RECORDS SUPPLIED =

((

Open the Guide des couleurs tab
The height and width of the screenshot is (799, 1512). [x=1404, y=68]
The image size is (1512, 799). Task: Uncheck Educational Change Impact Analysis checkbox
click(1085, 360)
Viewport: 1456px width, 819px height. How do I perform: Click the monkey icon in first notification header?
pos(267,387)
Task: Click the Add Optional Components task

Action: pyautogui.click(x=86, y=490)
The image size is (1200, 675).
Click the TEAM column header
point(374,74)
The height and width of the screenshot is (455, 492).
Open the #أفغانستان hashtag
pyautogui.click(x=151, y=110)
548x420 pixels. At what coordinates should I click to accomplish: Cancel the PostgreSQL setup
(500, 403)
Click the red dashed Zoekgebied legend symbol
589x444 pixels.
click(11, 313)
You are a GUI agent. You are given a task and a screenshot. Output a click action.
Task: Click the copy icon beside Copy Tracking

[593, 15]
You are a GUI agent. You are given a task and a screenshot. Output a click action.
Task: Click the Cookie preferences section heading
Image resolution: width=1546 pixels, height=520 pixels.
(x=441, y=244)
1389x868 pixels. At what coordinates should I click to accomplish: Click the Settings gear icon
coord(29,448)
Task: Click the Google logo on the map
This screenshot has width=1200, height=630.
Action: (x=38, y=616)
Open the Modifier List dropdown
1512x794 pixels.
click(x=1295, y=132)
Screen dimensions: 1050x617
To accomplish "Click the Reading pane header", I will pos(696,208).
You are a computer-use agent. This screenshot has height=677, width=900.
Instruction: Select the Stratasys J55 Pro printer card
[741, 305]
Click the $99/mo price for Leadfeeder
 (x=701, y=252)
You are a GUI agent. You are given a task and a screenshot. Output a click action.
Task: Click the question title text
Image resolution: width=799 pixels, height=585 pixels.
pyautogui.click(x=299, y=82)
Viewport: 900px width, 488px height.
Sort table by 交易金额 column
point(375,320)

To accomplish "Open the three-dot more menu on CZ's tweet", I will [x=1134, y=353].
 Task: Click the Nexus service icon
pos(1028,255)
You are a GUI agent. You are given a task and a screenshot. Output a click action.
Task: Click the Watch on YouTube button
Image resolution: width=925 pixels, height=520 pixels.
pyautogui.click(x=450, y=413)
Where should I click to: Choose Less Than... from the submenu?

))

EXERCISE = Please reproduce all of the records above verbatim, line for line.

ANSWER TO THE EXERCISE =
Open the Guide des couleurs tab
The height and width of the screenshot is (799, 1512). [x=1404, y=68]
The image size is (1512, 799). Task: Uncheck Educational Change Impact Analysis checkbox
click(1085, 360)
Viewport: 1456px width, 819px height. How do I perform: Click the monkey icon in first notification header?
pos(267,387)
Task: Click the Add Optional Components task

Action: pyautogui.click(x=86, y=490)
The image size is (1200, 675).
Click the TEAM column header
point(374,74)
The height and width of the screenshot is (455, 492).
Open the #أفغانستان hashtag
pyautogui.click(x=151, y=110)
548x420 pixels. At what coordinates should I click to accomplish: Cancel the PostgreSQL setup
(500, 403)
Click the red dashed Zoekgebied legend symbol
589x444 pixels.
click(11, 313)
You are a GUI agent. You are given a task and a screenshot. Output a click action.
Task: Click the copy icon beside Copy Tracking

[593, 15]
You are a GUI agent. You are given a task and a screenshot. Output a click action.
Task: Click the Cookie preferences section heading
Image resolution: width=1546 pixels, height=520 pixels.
(x=441, y=244)
1389x868 pixels. At what coordinates should I click to accomplish: Click the Settings gear icon
coord(29,448)
Task: Click the Google logo on the map
This screenshot has width=1200, height=630.
Action: (x=38, y=616)
Open the Modifier List dropdown
1512x794 pixels.
click(x=1295, y=132)
Screen dimensions: 1050x617
To accomplish "Click the Reading pane header", I will pos(696,208).
You are a computer-use agent. This screenshot has height=677, width=900.
Instruction: Select the Stratasys J55 Pro printer card
[741, 305]
Click the $99/mo price for Leadfeeder
 (x=701, y=252)
You are a GUI agent. You are given a task and a screenshot. Output a click action.
Task: Click the question title text
Image resolution: width=799 pixels, height=585 pixels.
pyautogui.click(x=299, y=82)
Viewport: 900px width, 488px height.
Sort table by 交易金额 column
point(375,320)

To accomplish "Open the three-dot more menu on CZ's tweet", I will [x=1134, y=353].
 Task: Click the Nexus service icon
pos(1028,255)
You are a GUI agent. You are given a task and a screenshot. Output a click action.
Task: Click the Watch on YouTube button
Image resolution: width=925 pixels, height=520 pixels.
pyautogui.click(x=450, y=413)
Where should I click to: Choose Less Than... from the submenu?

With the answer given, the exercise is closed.